Line J. Skov Push Mowers June 10th, 2018 - 10:20:20
The idea of a robot with sharp blades attached to a powerful motor wandering around the lawn can sound frightening. But should it be? If you have seen a robotic mower whether in person or on the internet the thought may have crossed your mind. But exactly how do accidents with lawn mowers happen? Each year about 68000 people with injuries caused by traditional power lawn mowers are treated in hospitals. (Source: American Academy of Pediatrics) The most injuries from traditional lawn mowers occur when people place their fingers near the blade generally in an attempt to clear away a clump of grass or other undesired matter.
Engine features include the method of starting the engine the type of fuel and the type of engine. Lawn mower engines can be started with a recoil cord or an electric start. If you choose the electric start remember that the charge in the battery will require electricity to maintain it. Fuel choices include diesel or gas depending on the engine type. Your choice in the type of lawn mower engine is the two-cycle engine which requires a gas and oil mixture for fueling and the four-cycle which runs on straight gas. Research data indicates that the four-cycle engine is more efficient and requires less maintenance in the long run.

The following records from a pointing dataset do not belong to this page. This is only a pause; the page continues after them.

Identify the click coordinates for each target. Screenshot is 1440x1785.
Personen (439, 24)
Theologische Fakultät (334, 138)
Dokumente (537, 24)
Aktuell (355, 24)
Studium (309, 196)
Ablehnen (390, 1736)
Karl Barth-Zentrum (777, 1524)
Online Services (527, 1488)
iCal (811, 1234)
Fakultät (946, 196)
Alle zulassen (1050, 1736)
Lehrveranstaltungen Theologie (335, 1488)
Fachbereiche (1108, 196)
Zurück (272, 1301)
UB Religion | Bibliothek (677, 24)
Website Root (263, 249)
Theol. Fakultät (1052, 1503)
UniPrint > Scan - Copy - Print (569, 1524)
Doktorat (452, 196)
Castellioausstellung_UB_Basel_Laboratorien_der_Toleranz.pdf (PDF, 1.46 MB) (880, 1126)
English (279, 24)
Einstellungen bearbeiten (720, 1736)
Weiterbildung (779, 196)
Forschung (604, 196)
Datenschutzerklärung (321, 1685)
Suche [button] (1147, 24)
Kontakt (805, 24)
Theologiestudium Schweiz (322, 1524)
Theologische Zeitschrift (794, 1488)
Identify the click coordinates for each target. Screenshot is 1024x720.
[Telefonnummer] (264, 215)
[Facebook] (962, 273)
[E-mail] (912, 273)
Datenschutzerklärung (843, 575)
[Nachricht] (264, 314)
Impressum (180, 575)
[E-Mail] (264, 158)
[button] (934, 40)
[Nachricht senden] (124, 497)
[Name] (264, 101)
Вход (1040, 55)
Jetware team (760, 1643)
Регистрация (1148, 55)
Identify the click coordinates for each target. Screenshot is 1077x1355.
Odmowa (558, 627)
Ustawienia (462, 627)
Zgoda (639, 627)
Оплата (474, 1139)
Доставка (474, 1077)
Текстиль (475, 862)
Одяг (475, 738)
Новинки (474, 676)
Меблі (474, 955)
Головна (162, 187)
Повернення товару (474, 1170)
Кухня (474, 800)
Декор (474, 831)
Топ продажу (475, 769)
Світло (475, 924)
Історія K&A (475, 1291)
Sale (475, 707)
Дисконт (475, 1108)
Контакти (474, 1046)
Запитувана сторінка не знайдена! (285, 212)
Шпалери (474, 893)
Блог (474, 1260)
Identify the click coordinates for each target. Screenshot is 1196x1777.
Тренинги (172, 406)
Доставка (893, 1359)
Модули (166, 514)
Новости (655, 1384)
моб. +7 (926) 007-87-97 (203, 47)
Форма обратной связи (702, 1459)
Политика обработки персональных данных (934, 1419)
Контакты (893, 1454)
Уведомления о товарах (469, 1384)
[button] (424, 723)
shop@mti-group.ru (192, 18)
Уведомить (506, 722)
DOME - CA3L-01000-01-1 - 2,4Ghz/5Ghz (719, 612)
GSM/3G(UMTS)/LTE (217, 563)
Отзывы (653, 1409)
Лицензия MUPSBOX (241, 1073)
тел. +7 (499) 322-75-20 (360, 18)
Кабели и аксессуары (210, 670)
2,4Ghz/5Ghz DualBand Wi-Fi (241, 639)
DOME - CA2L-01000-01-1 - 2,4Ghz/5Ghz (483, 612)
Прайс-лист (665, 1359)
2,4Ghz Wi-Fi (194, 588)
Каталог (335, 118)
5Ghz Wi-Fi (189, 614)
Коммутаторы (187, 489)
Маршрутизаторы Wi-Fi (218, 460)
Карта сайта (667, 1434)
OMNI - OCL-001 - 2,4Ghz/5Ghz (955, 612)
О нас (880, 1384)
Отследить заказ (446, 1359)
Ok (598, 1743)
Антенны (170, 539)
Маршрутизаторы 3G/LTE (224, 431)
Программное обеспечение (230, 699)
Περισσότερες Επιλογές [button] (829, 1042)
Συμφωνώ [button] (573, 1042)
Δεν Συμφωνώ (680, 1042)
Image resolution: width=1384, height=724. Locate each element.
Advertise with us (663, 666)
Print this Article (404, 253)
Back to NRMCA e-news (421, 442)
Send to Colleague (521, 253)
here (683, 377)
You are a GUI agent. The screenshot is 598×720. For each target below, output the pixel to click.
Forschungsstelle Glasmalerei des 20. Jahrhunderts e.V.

Some people consider electric mowers with a cord to be a hazard because of the risk of possibly running over the electric cord while the mower is running which could put the user at risk of being electrocuted. The cordless electric lawn mower doesnt suffer from this issue. Instead it runs on 12 volt batteries that can be recharged via a conventional household plug socket. If the keen lawn-smith goes with an electric lawn mower a cordless one would be a serious option to consider if they were concerned by the potential hazards and limitations that come with a corded lawn mower. Push Mowers Only for the Fit and Healthy Push mowers are also common requiring only mans power as the power source.
There are a few disadvantages to reel mowers. The most obvious being that you have to push them! This in itself is not a drawback if you cut your lawn about once weekly. However if you let your lawn grow longer you may find it quite hard to push your mower through the tall grass. Reel mowers cannot cut up or mulch small twigs so you will need to either check or rake your lawn prior to cutting or know that you will need to manually remove them from the blades. A small twig will catch in the blades and stop the reel dead. You may need to make several passes over some areas and reel mowers dont always get the tall stalky weeds the first time around. Because of this reason the cut will not be as exact as a gas mower. If you have a significant number of weeds in your lawn this may cause frustration especially if you would like a perfect cut first time around.